## INPUT
________________________

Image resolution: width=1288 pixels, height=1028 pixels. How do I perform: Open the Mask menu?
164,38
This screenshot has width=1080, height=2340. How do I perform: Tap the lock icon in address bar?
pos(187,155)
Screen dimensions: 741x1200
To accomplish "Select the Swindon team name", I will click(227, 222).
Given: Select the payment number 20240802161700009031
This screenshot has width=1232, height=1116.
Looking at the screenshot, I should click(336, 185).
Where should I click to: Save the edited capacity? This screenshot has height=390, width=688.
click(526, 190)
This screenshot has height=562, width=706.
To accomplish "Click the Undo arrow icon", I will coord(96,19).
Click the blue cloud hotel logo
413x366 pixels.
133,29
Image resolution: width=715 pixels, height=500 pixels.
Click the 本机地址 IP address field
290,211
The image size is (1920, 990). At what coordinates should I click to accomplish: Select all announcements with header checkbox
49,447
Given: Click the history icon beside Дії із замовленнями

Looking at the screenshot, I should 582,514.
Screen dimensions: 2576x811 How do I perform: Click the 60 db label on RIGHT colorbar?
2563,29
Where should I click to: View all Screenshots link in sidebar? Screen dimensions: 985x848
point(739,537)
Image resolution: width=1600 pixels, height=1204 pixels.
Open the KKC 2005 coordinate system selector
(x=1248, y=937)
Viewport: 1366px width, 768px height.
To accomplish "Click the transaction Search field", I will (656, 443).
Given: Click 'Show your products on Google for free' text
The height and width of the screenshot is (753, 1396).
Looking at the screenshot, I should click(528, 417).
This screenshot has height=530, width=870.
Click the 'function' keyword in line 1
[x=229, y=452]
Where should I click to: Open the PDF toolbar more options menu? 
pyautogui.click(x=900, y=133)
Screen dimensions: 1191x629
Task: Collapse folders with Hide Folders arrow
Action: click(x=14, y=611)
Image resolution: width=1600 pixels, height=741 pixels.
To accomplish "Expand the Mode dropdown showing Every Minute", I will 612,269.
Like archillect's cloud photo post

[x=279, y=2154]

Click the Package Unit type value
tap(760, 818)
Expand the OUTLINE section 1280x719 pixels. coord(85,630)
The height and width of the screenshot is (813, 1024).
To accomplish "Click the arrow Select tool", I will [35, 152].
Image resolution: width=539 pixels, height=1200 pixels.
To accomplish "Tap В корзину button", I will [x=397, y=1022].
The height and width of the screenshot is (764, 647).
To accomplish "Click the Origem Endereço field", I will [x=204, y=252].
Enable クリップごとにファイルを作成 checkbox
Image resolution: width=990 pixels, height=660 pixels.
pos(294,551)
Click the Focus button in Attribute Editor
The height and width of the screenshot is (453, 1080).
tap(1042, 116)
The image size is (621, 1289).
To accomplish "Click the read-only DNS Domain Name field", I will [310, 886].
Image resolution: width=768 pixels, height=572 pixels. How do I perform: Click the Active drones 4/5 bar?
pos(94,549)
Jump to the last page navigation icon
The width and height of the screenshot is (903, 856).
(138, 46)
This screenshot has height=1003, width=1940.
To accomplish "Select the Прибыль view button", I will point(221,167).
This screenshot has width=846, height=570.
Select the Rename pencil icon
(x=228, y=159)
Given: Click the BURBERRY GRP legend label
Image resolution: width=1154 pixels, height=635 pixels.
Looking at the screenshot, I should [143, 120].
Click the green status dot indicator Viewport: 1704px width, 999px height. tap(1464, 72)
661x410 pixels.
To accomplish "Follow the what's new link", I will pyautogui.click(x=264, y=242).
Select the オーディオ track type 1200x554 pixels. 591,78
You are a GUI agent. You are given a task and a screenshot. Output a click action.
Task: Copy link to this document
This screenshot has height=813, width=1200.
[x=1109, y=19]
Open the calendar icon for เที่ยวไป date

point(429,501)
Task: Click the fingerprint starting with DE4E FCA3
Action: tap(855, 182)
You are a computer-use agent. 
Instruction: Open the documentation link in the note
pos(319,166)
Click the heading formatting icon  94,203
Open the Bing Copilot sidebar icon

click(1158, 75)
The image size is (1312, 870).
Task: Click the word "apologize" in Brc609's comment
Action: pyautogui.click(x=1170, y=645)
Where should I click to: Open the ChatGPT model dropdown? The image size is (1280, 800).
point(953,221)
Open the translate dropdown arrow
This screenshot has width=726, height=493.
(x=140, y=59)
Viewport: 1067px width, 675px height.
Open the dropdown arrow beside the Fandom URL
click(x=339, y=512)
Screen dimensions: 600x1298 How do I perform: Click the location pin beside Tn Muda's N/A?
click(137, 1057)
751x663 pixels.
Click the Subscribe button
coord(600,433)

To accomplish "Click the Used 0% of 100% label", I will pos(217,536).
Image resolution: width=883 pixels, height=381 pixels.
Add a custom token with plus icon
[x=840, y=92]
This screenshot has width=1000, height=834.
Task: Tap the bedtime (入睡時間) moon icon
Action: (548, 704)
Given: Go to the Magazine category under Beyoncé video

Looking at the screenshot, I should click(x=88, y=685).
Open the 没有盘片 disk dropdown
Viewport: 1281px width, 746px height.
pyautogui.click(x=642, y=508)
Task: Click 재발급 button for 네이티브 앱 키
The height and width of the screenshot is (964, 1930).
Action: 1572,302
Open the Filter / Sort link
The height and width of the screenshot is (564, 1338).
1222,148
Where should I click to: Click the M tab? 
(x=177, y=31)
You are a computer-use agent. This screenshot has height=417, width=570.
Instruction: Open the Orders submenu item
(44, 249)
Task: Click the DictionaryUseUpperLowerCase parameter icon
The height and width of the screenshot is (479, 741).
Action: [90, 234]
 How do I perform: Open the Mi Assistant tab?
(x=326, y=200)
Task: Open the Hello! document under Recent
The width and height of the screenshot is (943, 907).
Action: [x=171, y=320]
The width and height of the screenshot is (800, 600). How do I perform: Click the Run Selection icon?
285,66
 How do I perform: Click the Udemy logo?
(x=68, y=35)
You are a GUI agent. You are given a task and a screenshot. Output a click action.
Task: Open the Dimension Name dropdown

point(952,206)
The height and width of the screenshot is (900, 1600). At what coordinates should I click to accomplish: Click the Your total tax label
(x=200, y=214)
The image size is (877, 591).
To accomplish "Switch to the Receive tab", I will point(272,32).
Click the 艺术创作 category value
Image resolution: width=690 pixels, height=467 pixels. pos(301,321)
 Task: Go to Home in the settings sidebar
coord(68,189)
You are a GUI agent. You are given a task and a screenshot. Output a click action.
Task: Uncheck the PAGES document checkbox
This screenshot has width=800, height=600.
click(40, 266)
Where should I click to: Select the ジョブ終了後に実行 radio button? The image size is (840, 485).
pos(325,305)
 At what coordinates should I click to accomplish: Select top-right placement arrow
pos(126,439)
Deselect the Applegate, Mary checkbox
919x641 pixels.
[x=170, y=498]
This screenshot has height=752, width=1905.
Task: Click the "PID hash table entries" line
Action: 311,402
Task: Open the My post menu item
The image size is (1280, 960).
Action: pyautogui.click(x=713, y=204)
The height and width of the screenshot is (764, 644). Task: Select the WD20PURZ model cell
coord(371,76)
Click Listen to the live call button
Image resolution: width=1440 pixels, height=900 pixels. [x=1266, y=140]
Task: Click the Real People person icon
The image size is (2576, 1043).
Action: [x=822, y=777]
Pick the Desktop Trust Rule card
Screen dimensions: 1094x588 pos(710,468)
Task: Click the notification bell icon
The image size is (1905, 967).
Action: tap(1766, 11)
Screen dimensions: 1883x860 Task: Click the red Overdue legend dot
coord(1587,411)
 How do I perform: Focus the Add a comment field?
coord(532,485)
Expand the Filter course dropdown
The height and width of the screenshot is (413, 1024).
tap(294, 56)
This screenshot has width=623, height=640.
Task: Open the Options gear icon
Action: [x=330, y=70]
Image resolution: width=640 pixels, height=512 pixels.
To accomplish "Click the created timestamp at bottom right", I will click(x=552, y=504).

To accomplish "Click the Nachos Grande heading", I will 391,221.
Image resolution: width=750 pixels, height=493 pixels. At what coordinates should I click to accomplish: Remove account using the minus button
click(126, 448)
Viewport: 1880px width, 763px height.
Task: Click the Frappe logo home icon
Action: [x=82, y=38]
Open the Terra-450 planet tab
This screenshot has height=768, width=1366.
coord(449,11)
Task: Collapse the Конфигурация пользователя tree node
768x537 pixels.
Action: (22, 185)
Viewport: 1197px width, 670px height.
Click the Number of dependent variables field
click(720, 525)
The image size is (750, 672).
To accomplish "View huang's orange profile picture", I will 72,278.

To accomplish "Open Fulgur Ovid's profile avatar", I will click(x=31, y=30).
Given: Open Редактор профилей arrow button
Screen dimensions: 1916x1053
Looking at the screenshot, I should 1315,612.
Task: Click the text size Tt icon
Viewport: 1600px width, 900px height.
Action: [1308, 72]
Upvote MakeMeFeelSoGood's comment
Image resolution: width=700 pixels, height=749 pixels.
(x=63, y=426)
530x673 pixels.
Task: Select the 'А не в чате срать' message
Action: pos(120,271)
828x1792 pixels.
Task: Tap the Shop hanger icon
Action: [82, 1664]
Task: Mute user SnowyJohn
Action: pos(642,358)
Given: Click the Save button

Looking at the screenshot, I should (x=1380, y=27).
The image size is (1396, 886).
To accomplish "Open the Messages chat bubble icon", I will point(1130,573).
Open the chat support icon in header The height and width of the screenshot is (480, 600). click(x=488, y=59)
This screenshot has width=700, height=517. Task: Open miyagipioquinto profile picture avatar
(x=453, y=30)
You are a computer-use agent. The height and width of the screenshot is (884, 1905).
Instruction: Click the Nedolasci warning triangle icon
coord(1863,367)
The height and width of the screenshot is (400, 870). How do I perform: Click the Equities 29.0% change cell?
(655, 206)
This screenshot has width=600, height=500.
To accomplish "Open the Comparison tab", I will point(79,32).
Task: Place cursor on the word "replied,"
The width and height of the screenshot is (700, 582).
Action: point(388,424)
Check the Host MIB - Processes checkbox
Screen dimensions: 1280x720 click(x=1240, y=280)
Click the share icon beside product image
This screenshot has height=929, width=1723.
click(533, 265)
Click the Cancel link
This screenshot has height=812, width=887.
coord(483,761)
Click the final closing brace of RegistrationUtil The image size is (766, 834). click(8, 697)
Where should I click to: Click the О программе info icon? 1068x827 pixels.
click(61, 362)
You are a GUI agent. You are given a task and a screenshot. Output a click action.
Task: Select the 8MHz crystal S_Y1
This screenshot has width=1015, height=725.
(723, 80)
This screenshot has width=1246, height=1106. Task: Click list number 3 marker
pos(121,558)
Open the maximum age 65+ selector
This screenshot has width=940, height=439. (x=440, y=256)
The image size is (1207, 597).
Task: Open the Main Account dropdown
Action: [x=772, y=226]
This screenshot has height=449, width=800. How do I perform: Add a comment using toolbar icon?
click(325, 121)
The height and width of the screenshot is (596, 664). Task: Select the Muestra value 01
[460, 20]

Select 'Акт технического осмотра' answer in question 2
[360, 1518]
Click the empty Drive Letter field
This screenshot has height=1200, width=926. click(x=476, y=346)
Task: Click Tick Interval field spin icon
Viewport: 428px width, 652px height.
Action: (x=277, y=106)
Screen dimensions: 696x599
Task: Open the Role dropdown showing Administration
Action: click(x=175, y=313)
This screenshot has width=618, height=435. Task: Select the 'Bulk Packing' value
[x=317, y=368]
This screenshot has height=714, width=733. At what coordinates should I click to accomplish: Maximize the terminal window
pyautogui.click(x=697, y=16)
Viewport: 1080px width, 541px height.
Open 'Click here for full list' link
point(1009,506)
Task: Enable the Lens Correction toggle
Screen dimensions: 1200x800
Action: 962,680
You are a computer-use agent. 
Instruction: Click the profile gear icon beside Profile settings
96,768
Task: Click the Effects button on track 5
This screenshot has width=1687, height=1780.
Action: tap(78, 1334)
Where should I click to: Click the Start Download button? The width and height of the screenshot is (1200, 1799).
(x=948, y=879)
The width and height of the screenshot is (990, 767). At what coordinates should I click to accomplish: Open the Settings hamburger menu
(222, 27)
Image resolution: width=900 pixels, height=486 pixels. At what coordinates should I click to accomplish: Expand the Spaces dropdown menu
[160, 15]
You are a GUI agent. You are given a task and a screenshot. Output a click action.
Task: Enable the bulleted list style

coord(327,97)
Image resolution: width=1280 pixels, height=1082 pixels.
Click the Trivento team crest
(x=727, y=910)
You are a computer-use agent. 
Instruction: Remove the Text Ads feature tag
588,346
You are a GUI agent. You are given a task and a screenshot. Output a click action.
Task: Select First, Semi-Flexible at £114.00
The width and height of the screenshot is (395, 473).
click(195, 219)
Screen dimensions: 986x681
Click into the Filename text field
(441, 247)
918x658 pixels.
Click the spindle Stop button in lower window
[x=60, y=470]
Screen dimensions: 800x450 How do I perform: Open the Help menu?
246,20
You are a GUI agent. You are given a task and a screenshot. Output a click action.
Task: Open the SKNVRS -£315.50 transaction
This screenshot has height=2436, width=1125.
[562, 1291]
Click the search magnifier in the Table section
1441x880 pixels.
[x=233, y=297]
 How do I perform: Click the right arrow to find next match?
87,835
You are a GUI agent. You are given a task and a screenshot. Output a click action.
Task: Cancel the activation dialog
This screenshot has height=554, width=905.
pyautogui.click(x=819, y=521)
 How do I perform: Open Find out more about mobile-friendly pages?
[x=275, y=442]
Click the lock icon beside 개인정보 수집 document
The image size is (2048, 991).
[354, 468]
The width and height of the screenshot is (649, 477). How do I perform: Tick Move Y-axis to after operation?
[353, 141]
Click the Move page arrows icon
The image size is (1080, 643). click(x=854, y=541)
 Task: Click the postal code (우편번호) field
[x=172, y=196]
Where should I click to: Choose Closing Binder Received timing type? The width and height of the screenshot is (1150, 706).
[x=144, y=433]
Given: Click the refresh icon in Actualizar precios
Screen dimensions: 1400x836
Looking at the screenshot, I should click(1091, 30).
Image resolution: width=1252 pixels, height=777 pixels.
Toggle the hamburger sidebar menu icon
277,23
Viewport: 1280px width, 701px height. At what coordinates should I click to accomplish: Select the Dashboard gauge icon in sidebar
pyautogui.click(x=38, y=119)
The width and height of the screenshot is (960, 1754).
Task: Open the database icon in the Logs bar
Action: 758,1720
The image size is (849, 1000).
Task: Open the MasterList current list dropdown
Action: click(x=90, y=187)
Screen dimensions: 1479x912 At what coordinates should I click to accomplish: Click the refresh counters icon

________________________

## ASSIGNMENT
Find how many lines of the material carry the string "transaction". Only the number should be in the answer.

## EXERCISE RESULT
2